Née de l’initiative de discothécaires de l’Est (particulièrement son modérateur Xavier Galaup, de la BDP du Haut-Rhin), la liste de discussion discothecaires_fr 7 existe depuis maintenant deux ans. Avec plus de 400 abonnés et plus d’une centaine de messages par mois, elle n’est pas seulement un outil d’échange d’informations (animations, foire aux questions, dépouillement de périodiques, etc.), mais également un lieu de débat.

Parmi ces débats, et sans négliger ceux qui traitent des problèmes de formation, des vieux démons de la reconnaissance professionnelle des discothécaires, ou de la « déqualification » à travers la polyvalence, trois me paraissent aujourd’hui symptomatiques d’une maturité longtemps repoussée.

– Une révision du cadre de classement des documents sonores qui prenne en compte autant les questions proprement musicales que l’unité de classement au sein des établissements, quels que soient les documents.

– Une réflexion naissante sur le rôle patrimonial des collections de documents sonores en bibliothèque publique, face à la volatilité de ces produits d’édition, et au grand nombre qui échappe au dépôt légal.

– L’application des principes de construction d’une politique documentaire appliquée aux documents musicaux, en adaptant les outils conçus pour l’imprimé depuis quelques années.

Cette synthèse rapide de la place de la musique en bibliothèque aujourd’hui présente une situation contrastée.
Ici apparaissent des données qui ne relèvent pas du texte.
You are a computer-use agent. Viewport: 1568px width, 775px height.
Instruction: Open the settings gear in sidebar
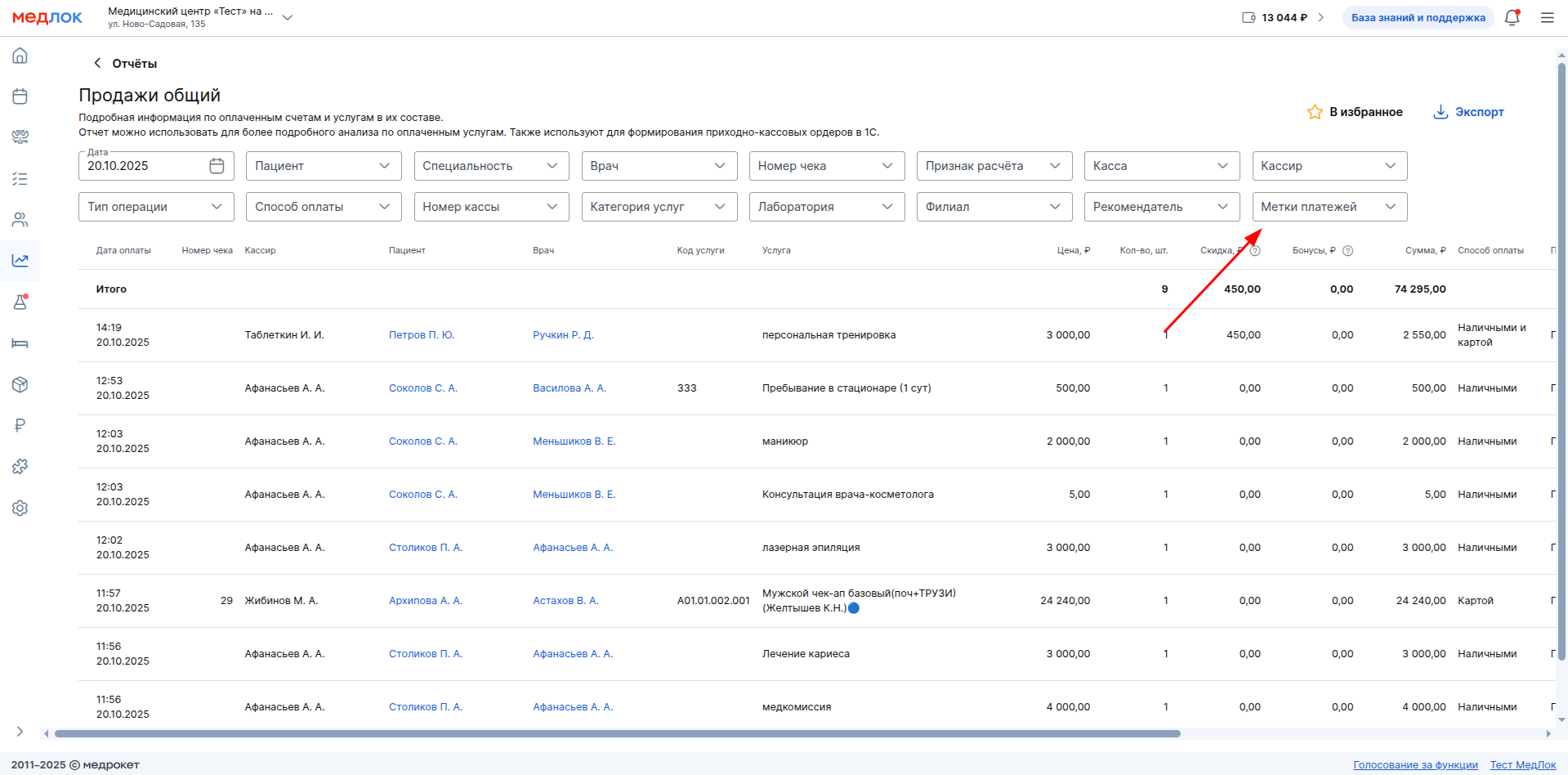[20, 508]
Des avancées significatives d’un côté : progression des collections et des prêts, meilleure desserte des populations, banalisation du service musique. Des zones d’ombre par ailleurs : difficultés dans la diversification des services, problèmes récurrents de positionnement, concurrence des nouveaux médias en terme d’arbitrage budgétaire. Des raisons d’espérer, enfin, à travers les débats et les sujets qui mobilisent les professionnels de la documentation musicale, témoins de leur capacité à participer avec tous les bibliothécaires à la construction des bibliothèques de demain.